Segment Start: Task inputs

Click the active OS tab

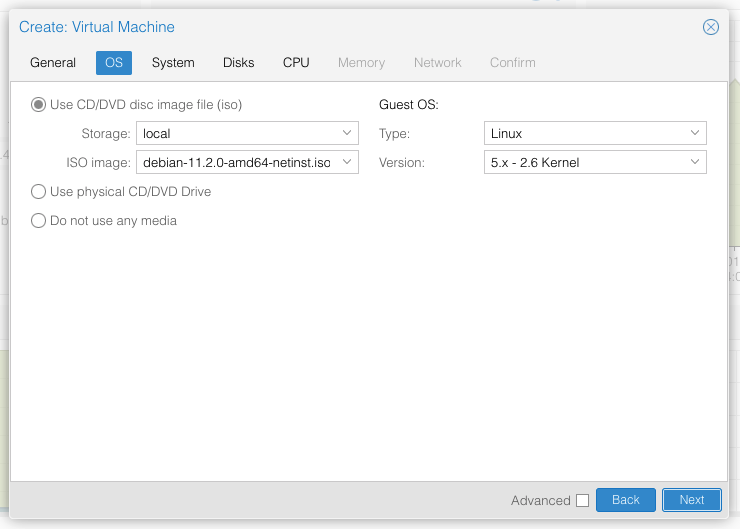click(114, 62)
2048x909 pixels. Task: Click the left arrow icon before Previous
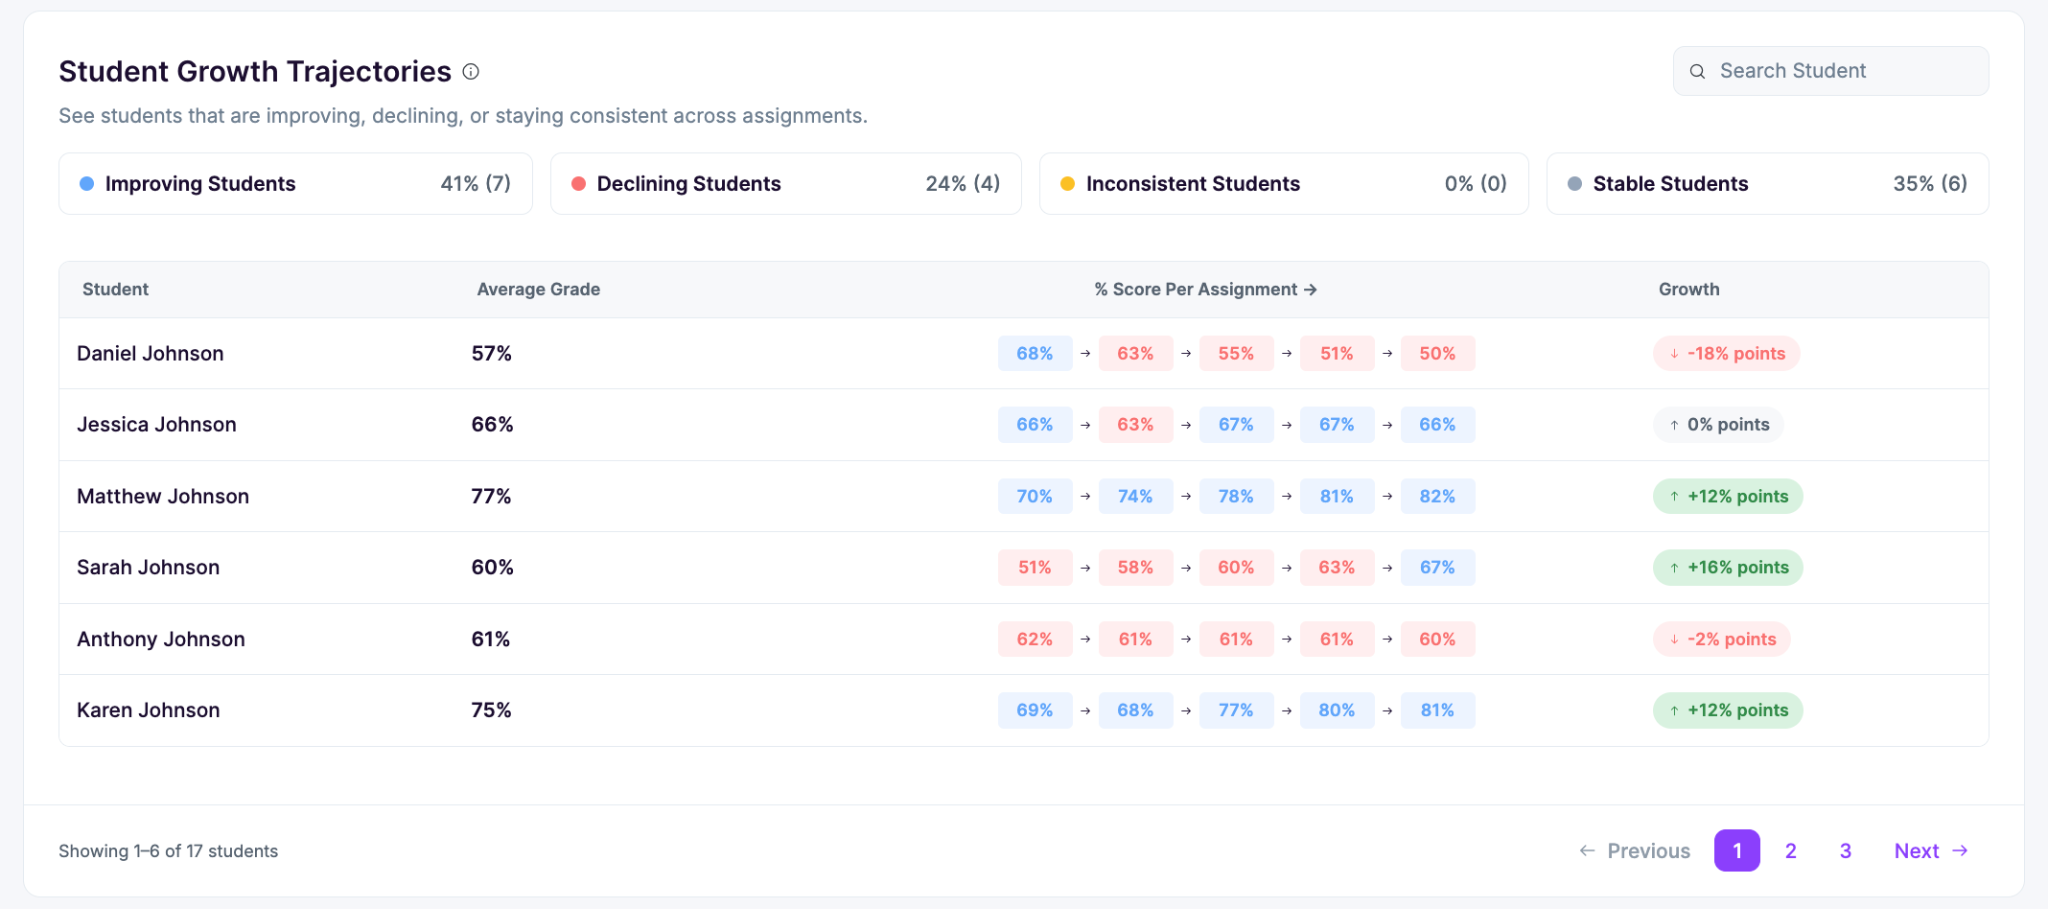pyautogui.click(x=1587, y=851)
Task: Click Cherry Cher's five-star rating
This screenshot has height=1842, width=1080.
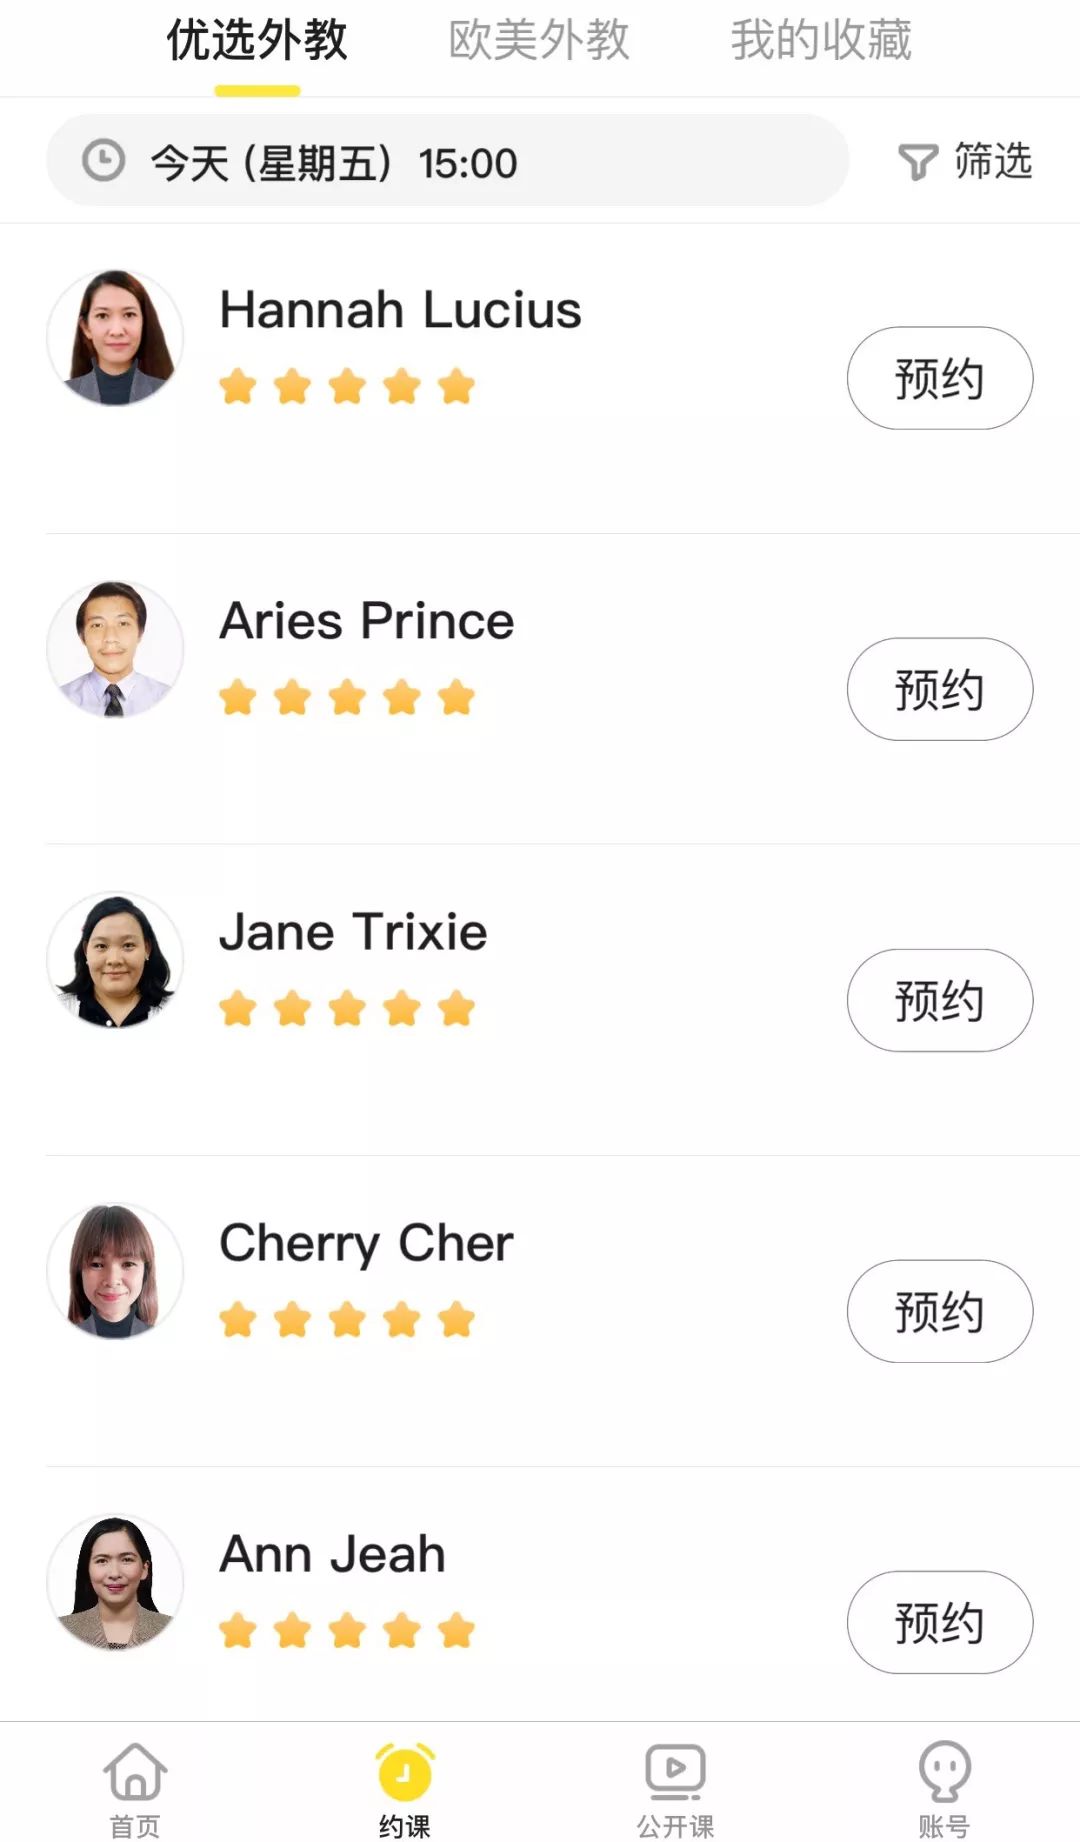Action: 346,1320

Segment End: Task inputs
Segment Start: Task inputs

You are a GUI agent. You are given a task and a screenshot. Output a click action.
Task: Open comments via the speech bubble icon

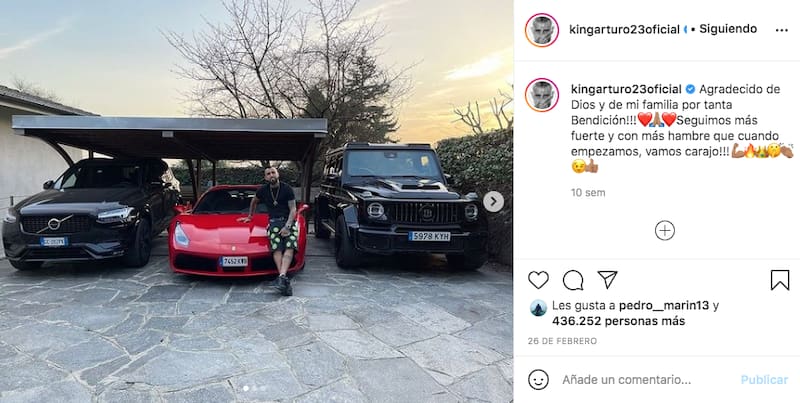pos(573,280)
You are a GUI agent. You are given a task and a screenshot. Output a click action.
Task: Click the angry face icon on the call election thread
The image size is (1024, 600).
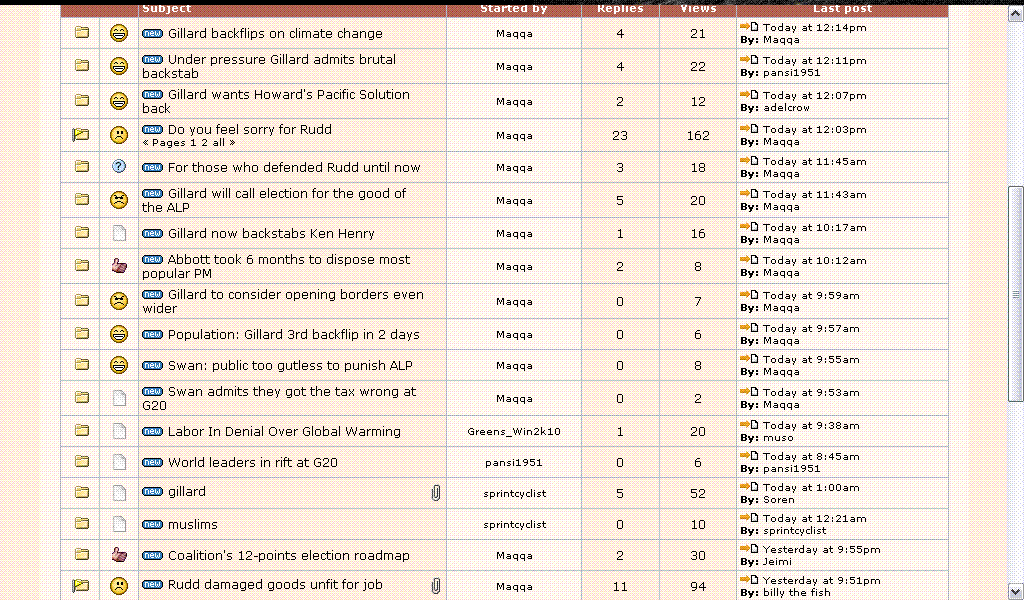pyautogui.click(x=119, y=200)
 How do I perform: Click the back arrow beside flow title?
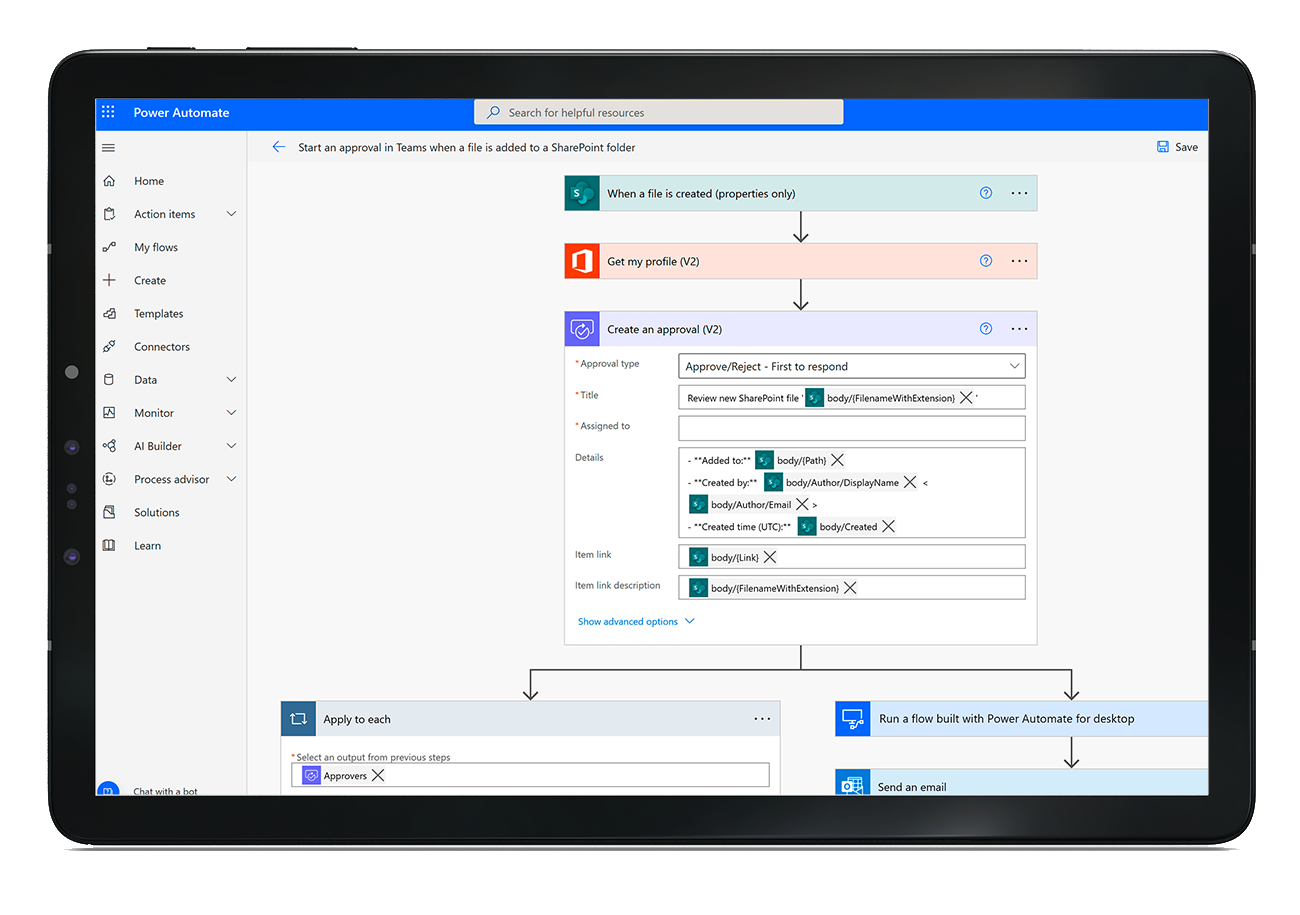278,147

Segment End: Task inputs

Above are some records; extract exactly the lines from the one containing "Task: Open comments" through the one containing "Task: Click the angry" and drop the pictures.

Task solution.
Task: Open comments via the speech bubble icon

pos(573,280)
You are a GUI agent. You are given a task and a screenshot. Output a click action.
Task: Click the angry face icon on the call election thread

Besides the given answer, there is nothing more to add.